New release : CTI Report - Pharmaceutical and drug manufacturing 

                 Download now

SSTIC 2014 – Day Two

SSTIC 2014 – Day Two

Here is the report of the second day by Nicolas and Erwan.

«"Escalation of Privilege in a Java Card Smart Card" – Guillaume Bouffard & Jean-Louis Lanet

Guillaume Bouffard and Jean-Louis Lanet implemented attacks on smart cards to access the information stored on them, but also to elevate their privileges. After demonstrating that attacks proven a few years ago could still be carried out on recent cards, they detailed their fuzzing approach, which led to the discovery of new vulnerabilities (native code execution).

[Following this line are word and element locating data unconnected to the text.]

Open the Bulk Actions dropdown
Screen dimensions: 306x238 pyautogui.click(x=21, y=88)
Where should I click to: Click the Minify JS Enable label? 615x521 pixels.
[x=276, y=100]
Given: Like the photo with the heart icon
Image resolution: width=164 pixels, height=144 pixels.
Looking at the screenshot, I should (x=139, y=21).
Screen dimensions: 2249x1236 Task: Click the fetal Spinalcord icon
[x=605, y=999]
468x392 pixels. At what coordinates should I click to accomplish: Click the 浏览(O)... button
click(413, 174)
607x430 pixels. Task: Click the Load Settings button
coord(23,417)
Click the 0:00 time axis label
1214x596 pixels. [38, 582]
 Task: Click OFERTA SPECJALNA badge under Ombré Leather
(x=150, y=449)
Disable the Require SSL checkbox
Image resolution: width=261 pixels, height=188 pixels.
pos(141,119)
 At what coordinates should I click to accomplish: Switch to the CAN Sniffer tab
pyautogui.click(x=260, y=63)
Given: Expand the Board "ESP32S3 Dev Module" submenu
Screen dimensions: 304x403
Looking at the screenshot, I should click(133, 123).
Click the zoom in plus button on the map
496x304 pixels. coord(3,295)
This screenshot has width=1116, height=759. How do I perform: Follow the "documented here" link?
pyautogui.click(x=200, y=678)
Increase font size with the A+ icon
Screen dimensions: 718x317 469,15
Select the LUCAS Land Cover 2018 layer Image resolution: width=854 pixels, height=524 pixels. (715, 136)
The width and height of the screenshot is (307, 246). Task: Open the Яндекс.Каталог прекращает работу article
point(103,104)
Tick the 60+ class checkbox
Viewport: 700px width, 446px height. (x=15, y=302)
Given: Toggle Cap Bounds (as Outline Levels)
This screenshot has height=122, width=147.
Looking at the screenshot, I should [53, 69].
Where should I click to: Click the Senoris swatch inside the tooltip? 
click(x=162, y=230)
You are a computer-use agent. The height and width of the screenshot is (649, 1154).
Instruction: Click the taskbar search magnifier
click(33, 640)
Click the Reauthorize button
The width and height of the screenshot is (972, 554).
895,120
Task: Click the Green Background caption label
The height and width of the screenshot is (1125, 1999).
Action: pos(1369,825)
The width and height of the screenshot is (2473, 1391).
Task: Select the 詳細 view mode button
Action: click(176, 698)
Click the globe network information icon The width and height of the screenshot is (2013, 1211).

 «"Vulnerability Research in USB Stacks: Approaches and Tools" – Fernand Lone Sang & Jordan Bouyat

During this conference, Fernand Lone Sang and Jordan Bouyat reminded us that USB is deployed on numerous devices, is managed by low-level layers, and therefore presents an opportunity to be fuzzed in search of "interesting" behaviors. To perform this fuzzing, proprietary tools that are difficult to script or Arduinos that require flashing each time proved inadequate for the task. A Facedancer designed by Travis Goodspeed – mentioned again at this SSTIC conference – was therefore used to receive USB packets, modify them, and then retransmit them after modification.

The original packets from a Facedancer, a QEMU virtual machine, and a physical sniffer are collected in pcap files and then processed via Randansu, where they are modified before being sent back. A monitoring system is in place on the targets to detect any abnormal behavior.

Two unexploitable bugs were found, one in the HID parsing, the other in the Windows 8.1 USBSTOR driver.

An evolution of the tool is planned to improve performance and manage USB 3 or even device fuzzing.

 

«Bootkit revisited» – Samuel Chevet

Samuel Chevet reviewed the state of the art and the history of bootkits, noting that they often consist of hooks and addresses that are sometimes hard-coded. Therefore, they do not constitute a stable solution.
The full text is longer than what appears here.